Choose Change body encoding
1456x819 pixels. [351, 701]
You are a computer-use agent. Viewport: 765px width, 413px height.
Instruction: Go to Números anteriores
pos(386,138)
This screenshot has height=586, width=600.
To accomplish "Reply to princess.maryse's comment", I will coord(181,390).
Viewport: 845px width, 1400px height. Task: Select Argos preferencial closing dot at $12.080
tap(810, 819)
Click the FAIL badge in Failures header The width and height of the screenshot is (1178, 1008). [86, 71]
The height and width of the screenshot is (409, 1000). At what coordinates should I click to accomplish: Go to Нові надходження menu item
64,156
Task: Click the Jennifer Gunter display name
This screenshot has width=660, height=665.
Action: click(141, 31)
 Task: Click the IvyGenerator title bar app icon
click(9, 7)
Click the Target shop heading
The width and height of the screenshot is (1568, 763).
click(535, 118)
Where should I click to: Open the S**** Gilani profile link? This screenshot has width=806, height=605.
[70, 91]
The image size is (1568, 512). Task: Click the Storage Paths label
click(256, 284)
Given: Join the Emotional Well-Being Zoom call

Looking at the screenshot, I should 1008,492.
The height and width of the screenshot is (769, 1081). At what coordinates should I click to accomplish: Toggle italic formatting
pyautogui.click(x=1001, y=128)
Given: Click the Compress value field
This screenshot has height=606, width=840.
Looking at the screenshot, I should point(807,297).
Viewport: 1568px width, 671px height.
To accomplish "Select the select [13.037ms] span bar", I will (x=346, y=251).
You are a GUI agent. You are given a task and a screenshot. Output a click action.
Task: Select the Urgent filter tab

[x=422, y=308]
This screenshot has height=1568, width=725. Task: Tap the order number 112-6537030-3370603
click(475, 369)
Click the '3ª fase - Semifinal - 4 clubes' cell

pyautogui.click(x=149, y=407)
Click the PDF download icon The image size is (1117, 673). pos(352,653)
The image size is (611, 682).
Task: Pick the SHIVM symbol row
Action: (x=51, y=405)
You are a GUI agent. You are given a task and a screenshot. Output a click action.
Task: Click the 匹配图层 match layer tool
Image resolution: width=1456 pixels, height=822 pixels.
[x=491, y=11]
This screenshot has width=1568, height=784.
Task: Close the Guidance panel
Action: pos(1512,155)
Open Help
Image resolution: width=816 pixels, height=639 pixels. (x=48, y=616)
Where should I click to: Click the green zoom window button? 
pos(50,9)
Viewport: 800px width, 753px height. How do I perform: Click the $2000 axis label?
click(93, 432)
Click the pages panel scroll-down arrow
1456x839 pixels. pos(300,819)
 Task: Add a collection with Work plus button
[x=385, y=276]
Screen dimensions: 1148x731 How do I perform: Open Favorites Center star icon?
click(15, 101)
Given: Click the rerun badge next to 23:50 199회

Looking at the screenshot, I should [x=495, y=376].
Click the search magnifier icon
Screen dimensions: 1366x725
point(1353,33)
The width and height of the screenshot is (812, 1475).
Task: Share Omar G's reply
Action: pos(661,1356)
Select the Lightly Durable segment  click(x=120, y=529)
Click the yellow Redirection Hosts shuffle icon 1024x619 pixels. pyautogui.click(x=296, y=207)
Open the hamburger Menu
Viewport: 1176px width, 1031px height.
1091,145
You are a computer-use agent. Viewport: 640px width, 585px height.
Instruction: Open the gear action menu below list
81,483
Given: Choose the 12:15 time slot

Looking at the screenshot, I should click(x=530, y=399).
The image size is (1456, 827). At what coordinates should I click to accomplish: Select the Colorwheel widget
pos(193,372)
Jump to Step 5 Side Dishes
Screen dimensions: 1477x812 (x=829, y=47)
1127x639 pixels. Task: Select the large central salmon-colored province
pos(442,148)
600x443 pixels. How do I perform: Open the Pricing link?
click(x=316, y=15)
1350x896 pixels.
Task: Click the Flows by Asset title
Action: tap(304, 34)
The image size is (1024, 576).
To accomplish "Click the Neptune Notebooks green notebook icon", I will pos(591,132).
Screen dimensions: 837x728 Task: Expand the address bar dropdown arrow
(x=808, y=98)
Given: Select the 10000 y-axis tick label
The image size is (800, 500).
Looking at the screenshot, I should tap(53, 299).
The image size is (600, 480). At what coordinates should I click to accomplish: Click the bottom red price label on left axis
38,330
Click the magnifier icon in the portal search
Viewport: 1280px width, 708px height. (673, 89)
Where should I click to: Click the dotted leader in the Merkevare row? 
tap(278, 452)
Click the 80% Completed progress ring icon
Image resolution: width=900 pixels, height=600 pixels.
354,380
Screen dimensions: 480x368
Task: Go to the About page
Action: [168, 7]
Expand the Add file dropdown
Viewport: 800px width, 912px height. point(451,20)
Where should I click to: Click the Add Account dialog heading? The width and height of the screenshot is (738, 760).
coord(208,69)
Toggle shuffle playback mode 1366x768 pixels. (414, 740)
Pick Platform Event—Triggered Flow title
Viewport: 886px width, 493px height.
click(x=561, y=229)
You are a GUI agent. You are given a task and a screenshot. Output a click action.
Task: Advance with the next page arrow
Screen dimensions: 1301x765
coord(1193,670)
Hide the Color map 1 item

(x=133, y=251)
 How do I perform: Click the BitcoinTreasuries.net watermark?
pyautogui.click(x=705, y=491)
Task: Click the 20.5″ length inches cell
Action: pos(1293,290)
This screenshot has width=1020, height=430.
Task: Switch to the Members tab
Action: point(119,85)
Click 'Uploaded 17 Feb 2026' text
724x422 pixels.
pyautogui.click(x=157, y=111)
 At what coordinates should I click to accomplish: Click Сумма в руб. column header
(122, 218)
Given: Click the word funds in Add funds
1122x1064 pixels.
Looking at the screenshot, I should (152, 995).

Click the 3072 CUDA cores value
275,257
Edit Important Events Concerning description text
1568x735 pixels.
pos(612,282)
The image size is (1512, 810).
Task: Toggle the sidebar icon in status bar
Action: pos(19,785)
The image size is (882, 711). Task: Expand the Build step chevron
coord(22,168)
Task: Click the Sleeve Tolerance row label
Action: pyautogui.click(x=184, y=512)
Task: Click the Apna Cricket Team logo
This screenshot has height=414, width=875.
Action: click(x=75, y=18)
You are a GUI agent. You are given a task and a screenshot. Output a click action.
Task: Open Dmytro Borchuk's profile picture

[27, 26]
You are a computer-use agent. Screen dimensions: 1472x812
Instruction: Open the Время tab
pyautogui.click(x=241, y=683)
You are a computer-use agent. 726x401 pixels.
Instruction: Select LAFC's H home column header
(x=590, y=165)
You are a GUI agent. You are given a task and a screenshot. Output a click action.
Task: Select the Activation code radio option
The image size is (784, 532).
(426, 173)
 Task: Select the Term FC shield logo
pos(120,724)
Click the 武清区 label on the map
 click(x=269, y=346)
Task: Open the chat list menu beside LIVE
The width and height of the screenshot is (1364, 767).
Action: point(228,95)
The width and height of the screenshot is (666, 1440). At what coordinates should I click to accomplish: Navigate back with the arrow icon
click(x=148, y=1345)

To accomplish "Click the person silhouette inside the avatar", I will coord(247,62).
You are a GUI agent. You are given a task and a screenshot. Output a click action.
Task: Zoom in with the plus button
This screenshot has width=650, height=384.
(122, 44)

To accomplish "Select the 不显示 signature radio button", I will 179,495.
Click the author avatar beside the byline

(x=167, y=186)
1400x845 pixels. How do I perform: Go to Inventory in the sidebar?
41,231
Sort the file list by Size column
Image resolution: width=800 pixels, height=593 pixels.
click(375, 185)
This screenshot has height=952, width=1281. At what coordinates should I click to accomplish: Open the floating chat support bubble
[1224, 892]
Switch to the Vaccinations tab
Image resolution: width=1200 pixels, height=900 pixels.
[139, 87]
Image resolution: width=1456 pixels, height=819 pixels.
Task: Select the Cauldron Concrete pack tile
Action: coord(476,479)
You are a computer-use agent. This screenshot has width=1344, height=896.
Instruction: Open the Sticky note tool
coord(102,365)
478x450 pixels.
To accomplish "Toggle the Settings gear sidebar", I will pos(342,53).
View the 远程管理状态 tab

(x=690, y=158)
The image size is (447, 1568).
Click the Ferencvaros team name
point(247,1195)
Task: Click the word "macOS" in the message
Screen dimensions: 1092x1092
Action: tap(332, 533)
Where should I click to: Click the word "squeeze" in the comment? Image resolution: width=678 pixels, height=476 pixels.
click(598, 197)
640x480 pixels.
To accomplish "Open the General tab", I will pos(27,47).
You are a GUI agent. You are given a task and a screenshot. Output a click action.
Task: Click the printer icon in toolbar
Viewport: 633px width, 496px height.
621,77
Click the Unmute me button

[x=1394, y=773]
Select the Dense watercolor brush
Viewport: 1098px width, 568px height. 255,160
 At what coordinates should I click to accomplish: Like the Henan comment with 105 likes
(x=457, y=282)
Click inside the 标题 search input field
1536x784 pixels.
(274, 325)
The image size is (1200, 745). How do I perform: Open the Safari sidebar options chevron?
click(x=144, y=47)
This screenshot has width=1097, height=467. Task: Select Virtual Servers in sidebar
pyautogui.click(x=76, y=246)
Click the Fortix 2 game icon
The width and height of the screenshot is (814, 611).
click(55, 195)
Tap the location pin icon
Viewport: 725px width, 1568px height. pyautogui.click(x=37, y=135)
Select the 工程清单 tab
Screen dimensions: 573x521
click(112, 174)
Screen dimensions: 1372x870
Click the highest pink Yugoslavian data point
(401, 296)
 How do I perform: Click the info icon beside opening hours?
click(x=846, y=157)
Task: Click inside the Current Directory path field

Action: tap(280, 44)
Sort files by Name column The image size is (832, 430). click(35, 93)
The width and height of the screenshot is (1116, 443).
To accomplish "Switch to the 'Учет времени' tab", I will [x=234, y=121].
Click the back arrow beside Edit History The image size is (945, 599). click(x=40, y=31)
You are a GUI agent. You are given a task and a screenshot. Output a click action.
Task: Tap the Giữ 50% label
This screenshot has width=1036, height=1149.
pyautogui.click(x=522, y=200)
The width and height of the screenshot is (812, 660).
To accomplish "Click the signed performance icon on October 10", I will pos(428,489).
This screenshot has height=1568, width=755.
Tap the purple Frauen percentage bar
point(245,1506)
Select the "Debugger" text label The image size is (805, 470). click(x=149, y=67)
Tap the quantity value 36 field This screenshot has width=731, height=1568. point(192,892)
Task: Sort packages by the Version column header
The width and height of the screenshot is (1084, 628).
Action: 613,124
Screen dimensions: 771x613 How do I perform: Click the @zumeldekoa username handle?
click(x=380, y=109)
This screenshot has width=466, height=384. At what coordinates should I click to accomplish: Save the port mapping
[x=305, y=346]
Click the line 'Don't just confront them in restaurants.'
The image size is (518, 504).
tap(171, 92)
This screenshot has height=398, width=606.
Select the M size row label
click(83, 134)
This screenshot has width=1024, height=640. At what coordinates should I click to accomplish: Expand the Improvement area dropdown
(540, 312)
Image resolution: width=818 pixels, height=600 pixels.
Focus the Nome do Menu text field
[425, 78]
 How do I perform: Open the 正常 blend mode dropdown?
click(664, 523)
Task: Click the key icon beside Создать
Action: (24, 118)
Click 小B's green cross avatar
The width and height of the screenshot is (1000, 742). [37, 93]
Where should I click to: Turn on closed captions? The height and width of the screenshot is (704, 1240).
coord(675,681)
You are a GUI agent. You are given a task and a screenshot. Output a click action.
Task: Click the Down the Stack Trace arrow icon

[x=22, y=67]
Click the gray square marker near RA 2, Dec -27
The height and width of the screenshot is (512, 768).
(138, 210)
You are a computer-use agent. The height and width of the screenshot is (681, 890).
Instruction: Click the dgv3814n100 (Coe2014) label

◆ HOW TO COMPLETE THIS TASK ◆
Using the records given above, list every line that includes the word "computer".

◆ ANSWER TO THE PROBLEM ◆
You are a computer-use agent. Viewport: 765px width, 413px height.
You are a computer-use agent. Viewport: 640px width, 585px height.
You are a computer-use agent. Screen dimensions: 1472x812
You are a computer-use agent. 726x401 pixels.
You are a computer-use agent. This screenshot has width=1344, height=896.
You are a computer-use agent. The height and width of the screenshot is (681, 890).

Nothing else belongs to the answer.